New NRS edits to hit next month, CMS warns in forum.
The honeymoon period for getting used to nonroutine supplies reporting is nearly over.
The Centers for Medicare & Medicaid Services will put claims system edits in place next month that will focus on NRS.
“After April 7, if a final claim … reports a HIPPS code that states supplies were provided, Medi-care systems will check to see that at least one supply revenue code is on the claim,” CMS’ Wil Gehne ex-plained in the Feb. 20 home health Open Door Forum.
How it will work: The fifth digit of the HIPPS code indicates whether the agency furnished NRS in the episode. A number indicates no supplies were furnished, so the claim won’t have to have an NRS revenue line. A letter indicates the agency did furnish supplies, so at least one revenue line must be present.
But agencies will get a learning period with the new edit. From April 7 to Sept. 30, the claim will still pay even if it gets caught in the edit. The agency will merely receive a set of remark codes indicating the claim is out of compliance with the NRS requirement (see Eli’s HCW, Vol. XVI, No. 39).
Starting Oct. 1, the system will return to provider (RTP) such claims, Gehne reminded attendees. Providers then must either change the HIPPS code or add an NRS line item to the claim, then resubmit.
The informational edit grace period gives agencies “an opportunity to develop processes that correct [NRS problems],” Gehne said.
Many providers have asked what revenue codes they are supposed to use for NRS, Gehne said. Those requirements haven’t changed since PPS’ inception, he noted. “There are just the two revenue codes that supplies are reportable under.”

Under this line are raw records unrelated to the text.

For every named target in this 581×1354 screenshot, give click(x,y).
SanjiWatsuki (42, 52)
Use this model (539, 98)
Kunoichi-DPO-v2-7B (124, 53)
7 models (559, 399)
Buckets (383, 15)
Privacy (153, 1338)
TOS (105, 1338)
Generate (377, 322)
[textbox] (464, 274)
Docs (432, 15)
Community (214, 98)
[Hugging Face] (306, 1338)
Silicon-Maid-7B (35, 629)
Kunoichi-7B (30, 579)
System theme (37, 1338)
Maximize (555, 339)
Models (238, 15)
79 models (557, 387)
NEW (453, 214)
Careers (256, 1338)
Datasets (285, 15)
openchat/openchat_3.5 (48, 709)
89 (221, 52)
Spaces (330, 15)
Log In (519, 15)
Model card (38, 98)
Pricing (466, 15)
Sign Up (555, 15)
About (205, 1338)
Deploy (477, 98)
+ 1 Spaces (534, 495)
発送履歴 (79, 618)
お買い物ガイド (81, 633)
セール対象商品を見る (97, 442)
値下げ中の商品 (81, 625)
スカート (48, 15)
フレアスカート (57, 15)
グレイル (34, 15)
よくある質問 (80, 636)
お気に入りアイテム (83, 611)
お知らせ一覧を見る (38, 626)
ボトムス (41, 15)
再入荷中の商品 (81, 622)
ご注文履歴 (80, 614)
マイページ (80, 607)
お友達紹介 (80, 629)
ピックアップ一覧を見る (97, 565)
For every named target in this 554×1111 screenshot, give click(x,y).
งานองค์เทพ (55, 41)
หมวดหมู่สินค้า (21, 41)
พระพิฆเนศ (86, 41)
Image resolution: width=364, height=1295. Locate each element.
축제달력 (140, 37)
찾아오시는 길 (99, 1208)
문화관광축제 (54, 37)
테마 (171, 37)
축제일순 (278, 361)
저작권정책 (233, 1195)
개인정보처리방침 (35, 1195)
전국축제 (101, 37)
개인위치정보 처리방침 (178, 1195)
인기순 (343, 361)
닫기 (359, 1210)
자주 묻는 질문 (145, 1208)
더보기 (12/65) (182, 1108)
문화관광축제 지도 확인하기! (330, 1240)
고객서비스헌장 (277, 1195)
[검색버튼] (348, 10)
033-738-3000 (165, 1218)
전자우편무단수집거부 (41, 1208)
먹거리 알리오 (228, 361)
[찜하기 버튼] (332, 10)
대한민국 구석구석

Only two codes: Agencies should use code 027X for general NRS and code 062X for wound care supplies, the Medicare Claims Processing Manual instructs in Chapter 10, Section 40.2.
HHAs don’t have to list each supply separately, Gehne explained. Home health PPS claims don’t require HCPCS codes for each supply type.
Don’t forget: HHAs don’t need to report routine supplies on claims, Gehne said. Those are bundled into PPS rates. Separate line items should list NRS only.
Agencies also should list their customary supplies charges--including a markup--on the claim, advises consultant and accountant M. Aaron Little with BKD in Springfield, MO (see Eli’s HCW, Vol. XVII, No. 7).
No match: PPS systems no longer require all five digits in the HIPPS code to match from RAP to final claim, Gehne told the forum. CMS lifted the matching requirement for the fifth digit so agencies can change the supplies indicator when necessary.
Note: A link to the Medicare Claims Processing Manual (100-04) is at www.cms.hhs.gov/Manuals/IOM/list.asp.